The presentation will touch on several important and inter-linked issues that impacted the development of high-order finite-element methods including spectral element and discontinuous Galerkin based solvers for a moving many-core architecture target. We will discuss on-chip scalability, multi- GPU scalability, inter-generational GPU scaling, specialization for different element types and how we modified the solver memory requirements. Finally we will discuss programming tools that we are currently developing to enhance the productivity of programmers engaged in this type of implementation task.

References

[1]  A. Klöckner, T. Warburton, J. Bridge, and J.S. Hesthaven. Nodal discontinuous Galerkin methods on graphics processors. J. Comp. Phys., 228:7863-7882, 2009.

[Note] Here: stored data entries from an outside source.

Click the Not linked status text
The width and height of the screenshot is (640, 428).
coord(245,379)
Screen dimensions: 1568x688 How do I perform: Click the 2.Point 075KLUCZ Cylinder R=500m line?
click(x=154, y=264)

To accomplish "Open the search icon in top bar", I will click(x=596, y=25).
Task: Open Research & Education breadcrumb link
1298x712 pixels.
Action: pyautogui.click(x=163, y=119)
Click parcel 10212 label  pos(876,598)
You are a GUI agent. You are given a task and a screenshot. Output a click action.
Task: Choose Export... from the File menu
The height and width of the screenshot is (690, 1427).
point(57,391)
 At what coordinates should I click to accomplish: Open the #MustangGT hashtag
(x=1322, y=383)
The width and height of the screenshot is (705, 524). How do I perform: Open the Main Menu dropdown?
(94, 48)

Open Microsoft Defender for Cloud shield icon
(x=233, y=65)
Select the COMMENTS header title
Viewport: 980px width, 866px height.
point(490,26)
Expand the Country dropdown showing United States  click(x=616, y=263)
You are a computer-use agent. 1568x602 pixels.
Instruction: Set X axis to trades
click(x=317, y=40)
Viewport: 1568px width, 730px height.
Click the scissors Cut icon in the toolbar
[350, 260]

[2]  Nico Gödel, Steffen Schomann, Tim Warburton, and Markus Clemens, GPU Accelerated Adams- Bashforth Multirate Discontinuous Galerkin Simulation of High Frequency Electro- magnetic Fields, IEEE Transactions on Magnetics, 46:8, Pages 2735-2738, 2010.

[3]  S. Schomann, N. Gödel, T. Warburton, and M. Clemens, Local Time-stepping Techniques Using Taylor Expansion for Modeling Wave Propagation with Discontinuous Galerkin FEM, IEEE Transactions on Magnetics, 46:8, Pages 3504-3507, 2010.

[4]  N. Gödel, N. Nunn, T. Warburton, and M. Clemens, Accelerating Multi GPU Based Discontinuous Galerkin FEM Computations for Electromagnetic Radio Frequency Problems, Applied Computational Electromagnetic Society Journal, 25:4 pp. 331-338, 2010.

[5]  Carsten Burstedde, Omar Ghattas, Michael Gurnis, Tobin Isaac, Andreas Klöckner, Georg Stadler, Tim Warburton, and Lucas C. Wilcox, Extreme-Scale AMR. ACM IEEE SC Conference Series, 2010.

[6]  T. Warburton, A low storage curvilinear discontinuous galerkin time-domain method for electro- magnetics, 2010 URSI International Symposium on Electromagnetic Theory (EMTS), pp. 996Ð999, IEEE, 2010.

[7]  T. Warburton, Aspects of the a priori convergence analysis for the low storage curvilinear discontinuous Galerkin method, extended abstract submitted to Oberwolfach Workshop on the Theory and Applications of Discontinuous Galerkin Methods, MFO Technical Report 1208a, 2012.

[8]  T. Warburton,A Low Storage Curvilinear Discontinuous Galerkin Method for Wave Problems, SIAM Journal on Scientifc Computing, Volume 35, Number 4, pages A1987-A2012, 2013.